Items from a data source
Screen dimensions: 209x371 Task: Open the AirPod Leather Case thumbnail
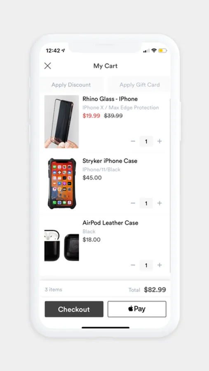click(x=61, y=245)
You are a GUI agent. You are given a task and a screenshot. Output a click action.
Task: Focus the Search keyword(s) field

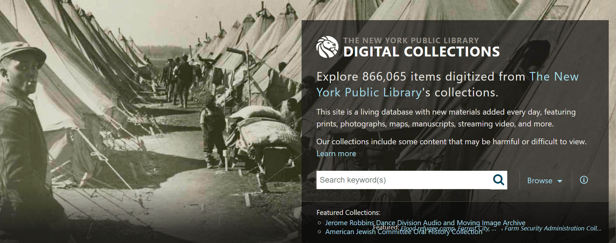(403, 180)
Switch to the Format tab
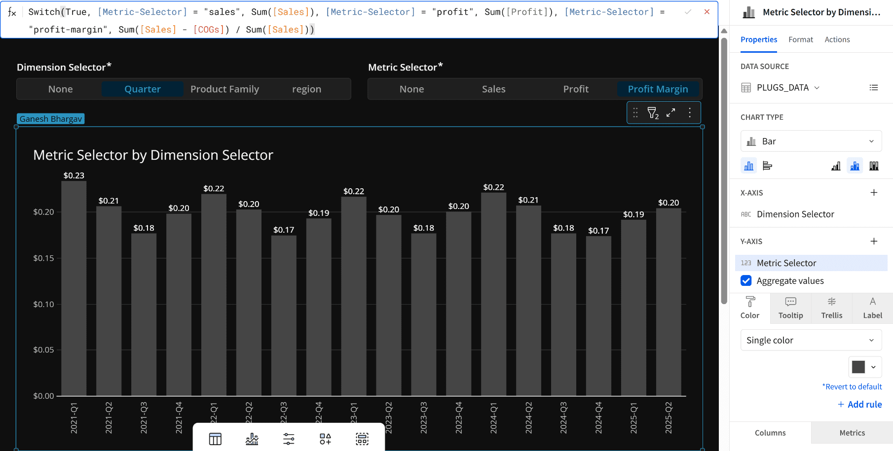The width and height of the screenshot is (893, 451). pos(800,39)
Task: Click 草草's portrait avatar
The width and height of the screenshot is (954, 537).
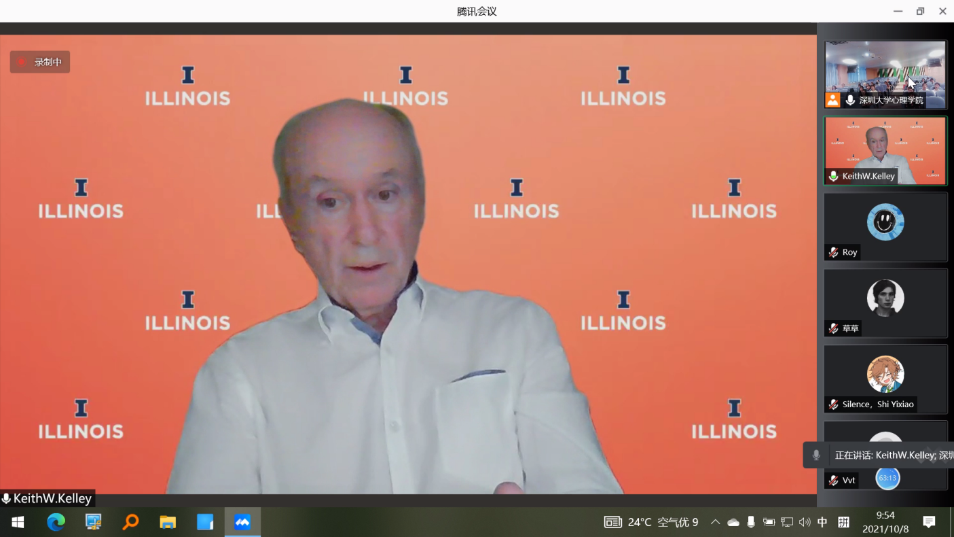Action: pos(885,298)
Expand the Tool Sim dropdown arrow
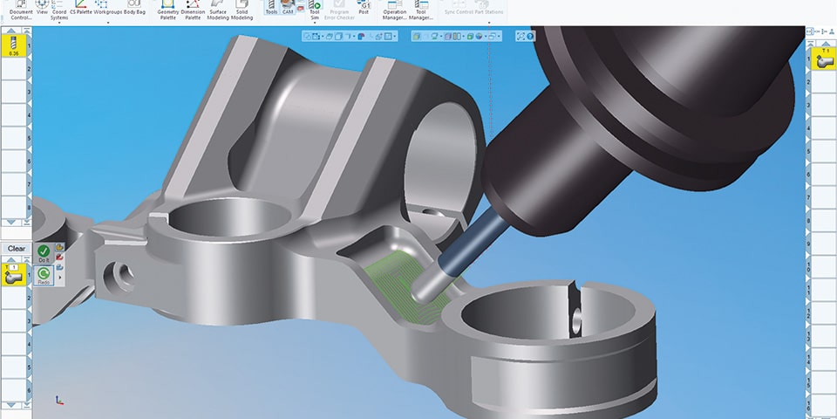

> WORK INSTRUCTIONS
Your answer must be an exact copy of the lines from the line with "Task: Focus the Search keyword(s) field" to the final line of the data, both ends included, and no pictures.

> WRITTEN RESPONSE
Task: Focus the Search keyword(s) field

(403, 180)
Switch to the Format tab
The width and height of the screenshot is (893, 451). pos(800,39)
Task: Click 草草's portrait avatar
The width and height of the screenshot is (954, 537).
Action: pos(885,298)
Expand the Tool Sim dropdown arrow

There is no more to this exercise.